LE DINER DES TROIS EMPEREURS

Un repas plus qu’historique

LA DEUXIEME EXPOSITION UNIVERSELLE

Il y avait un monde fou à Paris en ce début du mois de juin 1867. L’Exposition Universelle battait son plein. Elle succédait à celle de 1855, avec de notables changements. Imaginez qu’en place du grand hall précédent, devenu trop exigu, les organisateurs avaient alloué aux exposants des kiosques, de telle sorte que les cinquante mille participants les décoraient selon leurs idées du moment, le fer par exemple. (1) A ces milliers d’exposants répondaient des millions de visiteurs venus de la planète terre, On ne sait comment chacun s’y retrouvait dans cette ville magique de Paris, centre du monde. Des têtes couronnées de partout, le Roi des Belges pour n’en citer qu’un. En exagérant un peu, privilège du journaliste de ce récit, seul l’Empereur du Japon ne put se déplacer.

Seule mauvaise langue, un docteur avait envoyé un message alarmiste à Napoléon pour attirer son attention sur les ravages du phylloxera. On n’allait pas se soucier d’un puceron pour gâcher la fiesta parisienne. .

Les restaurants affichaient complet midi et soir, Les plus populaires comme les plus chics, les mieux « cotés. » On suivait avec intérêt l’évolution d’un établissement ouvert en 1802, connu « des cochers et des domestiques »(2) auxquels succédèrent « des actrices connues et des acteurs » : le Café Anglais. Le nommé Alexandre Delhomme en devint le propriétaire en1855 et confia la responsabilité des fourneaux à Adolphe Dugléré.

LE CHEF

Le Café Anglais avait pris du galon, aurait pu revendiquer ses trois étoiles, médailles et honneurs inexistants. On le devait à un cuisinier hors du commun, le Bocuse de son époque. Il savait tout cuisiner, organisait les plats à la demande des invitants.

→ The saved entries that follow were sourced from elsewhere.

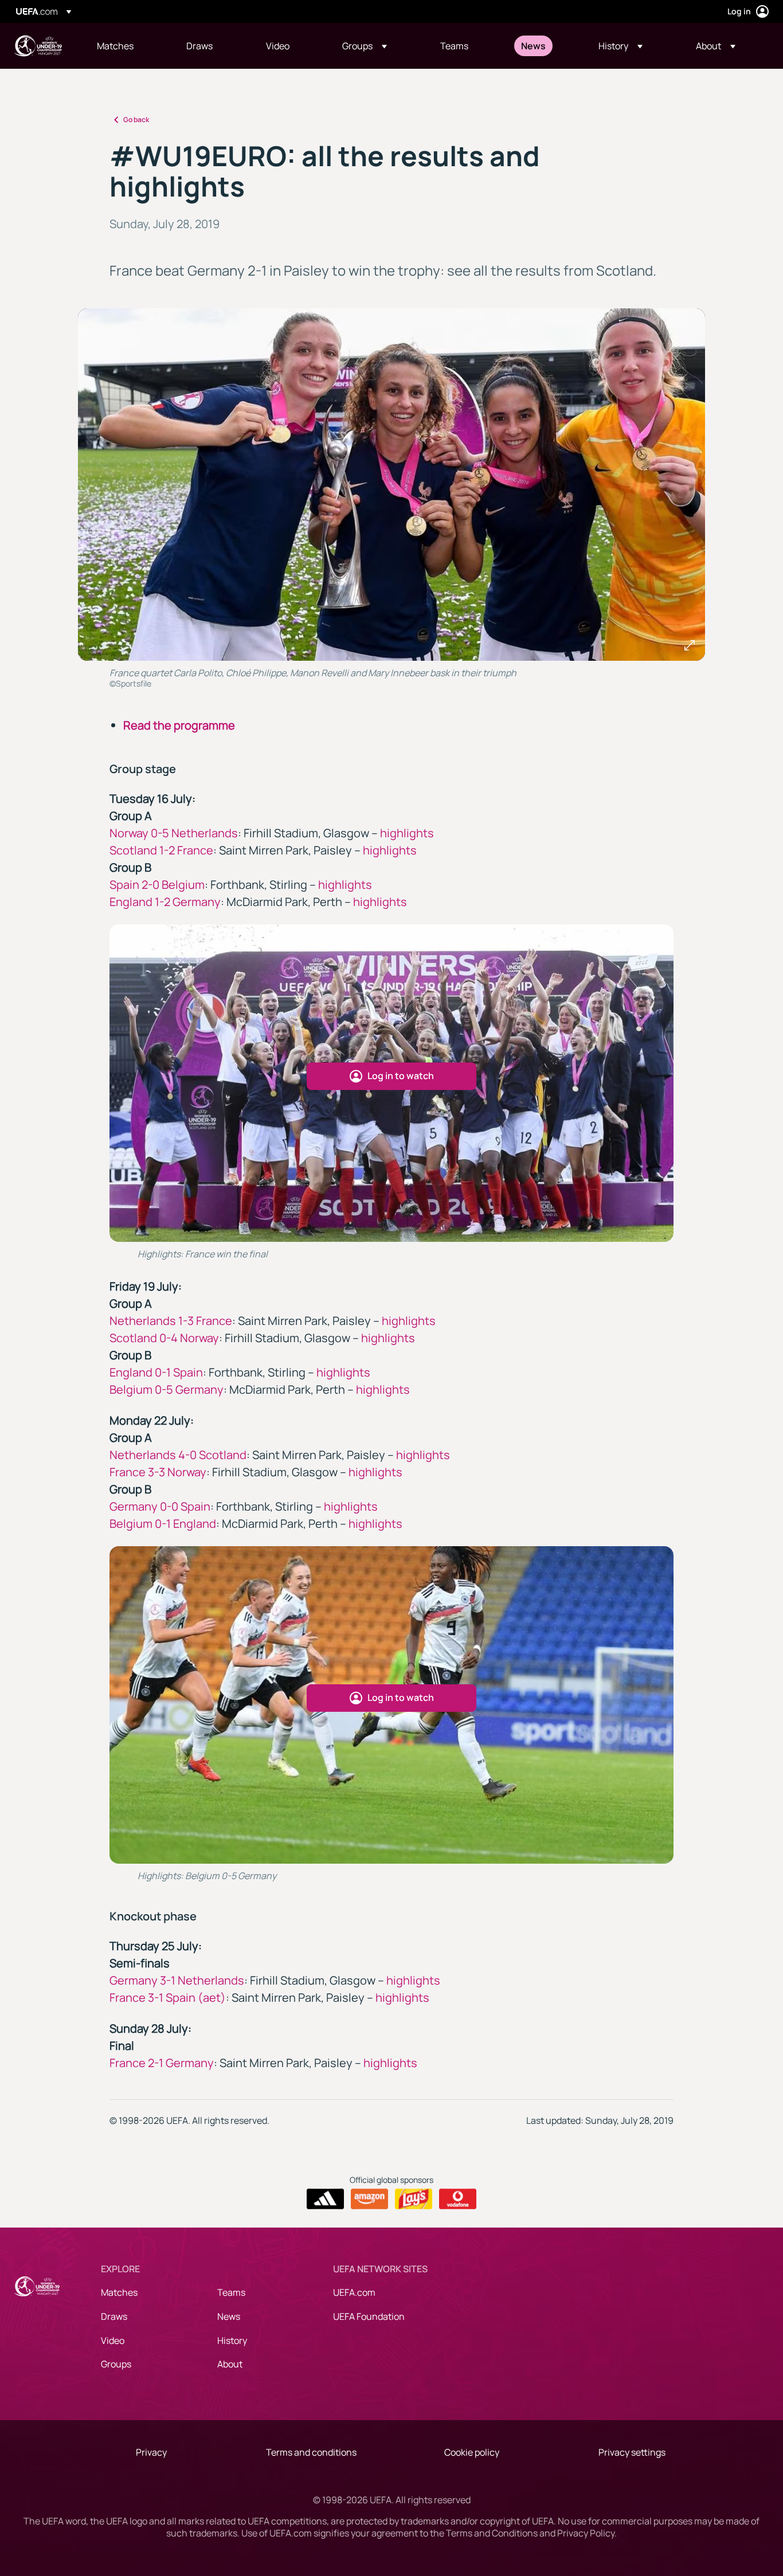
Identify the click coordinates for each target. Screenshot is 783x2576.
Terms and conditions (311, 2452)
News (228, 2316)
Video (112, 2340)
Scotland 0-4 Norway (164, 1338)
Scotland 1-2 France (161, 850)
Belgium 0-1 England (162, 1523)
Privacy (151, 2452)
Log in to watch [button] (400, 1075)
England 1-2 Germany (165, 901)
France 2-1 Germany (161, 2063)
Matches (119, 2292)
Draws (114, 2316)
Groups (116, 2364)
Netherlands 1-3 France (170, 1320)
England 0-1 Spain (156, 1372)
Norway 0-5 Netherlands (173, 833)
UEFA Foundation (369, 2316)
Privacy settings (631, 2452)
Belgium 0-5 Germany (166, 1389)
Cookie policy (471, 2452)
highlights (407, 833)
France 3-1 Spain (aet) (167, 1997)
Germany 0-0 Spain (159, 1506)
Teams (231, 2292)
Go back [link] (136, 119)
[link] (115, 46)
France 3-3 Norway (157, 1472)
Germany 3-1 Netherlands (176, 1980)
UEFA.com (354, 2292)
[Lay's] (413, 2199)
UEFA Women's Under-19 (38, 46)
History (232, 2340)
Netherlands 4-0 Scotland (177, 1455)
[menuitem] (127, 46)
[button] (364, 46)
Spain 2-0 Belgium (157, 884)
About (229, 2364)
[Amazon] (369, 2199)
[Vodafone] (457, 2199)
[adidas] (325, 2199)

On lui devait, notamment, le potage Germiny, la sole Dugléré, la pomme Anna qu’il confectionna pour la célèbre cocotte Anna ! Le Café Anglais devint un must absolu lors de l’Exposition. Il accueillait l’aristocratie française nantie comme les riches clients venus du monde entier. Incontournable !

Ce restaurant possédait l’énorme avantage de proposer vingt-cinq salons privés pour des soirées tout autant privées pour ceux qui réservaient comme pour celles qu’ils invitaient, les « cocottes » comme on les nommait en ce temps-là. Les réservations semblaient logiquement obligatoires.

La légende veut que Dugléré fut aidé par une femme, Babette, héroïne du livre de Karen Blixen (3), Le dîner de Babette, dont s’inspira le Danois Gabriel Axel dans son film Le festin de Babette, sorti en 1987, avec Stéphane Audran en magistrale interprétation dans le rôle d’une cuisinière expatriée au Danemark. Le film reçut l’Oscar du Meilleur Film Étranger !

En ce début juin, Dugléré, aussi réputé que Bocuse un siècle plus tard se sentait, pour une fois dans ses petits souliers, non qu’il craignît ne pas se montrer à la hauteur mais il voulait des assurances sur la bonne arrivée des produits de qualité pour le repas qu’il avait conçu pour le repas du 7 juin.

La table reconstituée à la Tour d’Argent

L’ACCUEIL

On hésite encore à savoir avec précision qui en fut l’initiateur, le chancelier Bismarck ou Guillaume 1er, roi de Prusse ? L’un ou l’autre avaient convié le tsar Alexandre II et le tsarévitch. Rien de moins pour un festin dont le monde entier se souviendrait. On sait au moins que le décor du Café Anglais était à la hauteur avec ses boiseries d’acajou et de noyer reluisant de miroirs platinés à la feuille d’or.

Dugléré avait été prévenu on ignore comment ou par quel ambassadeur ou confident des maîtres de la Russie, que le tsar était friand du champagne Roederer, maison fondée en 1833.

Finalement on découvre que le premier arrivé fut le Prussien, ce qui confirme l’hypothèse qu’il fut à l’origine du dîner. Solennel, et conduit par une imposante « Introduction à la valse » de Weber. (8). Les Russes suivirent, entraînés par la « Danse russe » de « Casse-noisette » de Tchaïkovski. Enfin, légèrement en retard,

l’Austro-hongrois, ironiquement accompagné par la marche lente de « Die Libelle » de Jozef Strauss à laquelle succéda, comme une concession diplomatique, le son de la « Polka schnelle Jockey Polka » du même.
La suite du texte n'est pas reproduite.